Now, it's easy to forget that institutions are managed by people, and I don't think for a second that anyone at Harvard is consciously racist or classist. Former presidents Derek Bok and Lawrence Summers have been vocal and eloquent about inequality. Summers calls the growing divide between the children of the rich and the children of the poor "the most serious domestic problem in the United States today." I don't think the members of the Harvard Corporation are moo-hoo-hoo-ing over tea that they've suppressed the minority admissions rate or that nefarious admissions officers are cooing that this year's class is really, really rich. Quite the contrary, admissions officers, often recent college graduates themselves, rank among the gentlest sorts I've ever met. The question then is what institutional dynamics are leading the people who manage Harvard to get it so wrong?
* * *
The elephant in the room is legacy. Harvard, like many colleges, treats children of its own graduates, especially generous donors, differently than the general applicant pool. I think also on the table should be a set of stable expectations that certain elite secondary schools have regarding how many of its students will be accepted to Harvard. One out of 20 members from the class of 2017 came from seven schools: Boston Latin, Phillips Academy in Andover, Phillips Exeter Academy, Stuyvesant High School, Noble and Greenough School, Trinity School in New York City, and Lexington High School. Of these only Stuyvesant, Boston Latin, and Lexington are public. Also on the table should be athletic legacy, which, because of Title IX, has the effect of benefitting upper-class students.
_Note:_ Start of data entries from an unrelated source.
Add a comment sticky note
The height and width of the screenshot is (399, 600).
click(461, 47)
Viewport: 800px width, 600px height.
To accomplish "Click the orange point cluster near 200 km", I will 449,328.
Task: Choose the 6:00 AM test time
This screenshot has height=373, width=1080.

Legacy began after World War I as a way to legitimize the exclusion of Jews and other immigrants from Ivy League colleges, as Richard Kahlenberg explains in his book, Affirmative Action for the Rich: Legacy Preferences in College Admissions. Today it functions largely as a mechanism for suppressing Asian-American enrollment. If you want a picture of what a meritocracy might look like, you need look no further than the New York City specialized high schools which make admissions decisions solely on the basis of the SHSAT, a test that closely resembles the SAT. At Stuyvesant High School, the most competitive in the city, 77 percent of the class is Asian. Lest anyone conclude that these students are somehow economically advantaged, about half qualify for free or discounted lunch.

College admissions are anything but transparent, so how legacy actually functions remains largely a mystery. It came under some heat in 2003 when the Supreme Court considered University of Michigan's affirmative action policy. At the time, Harvard's admissions dean William Fitzsimmons said he personally reads all the applications from alumni children. It seems fair to guess that this courtesy wasn't extended to all 34,295 applicants to the class of 2018.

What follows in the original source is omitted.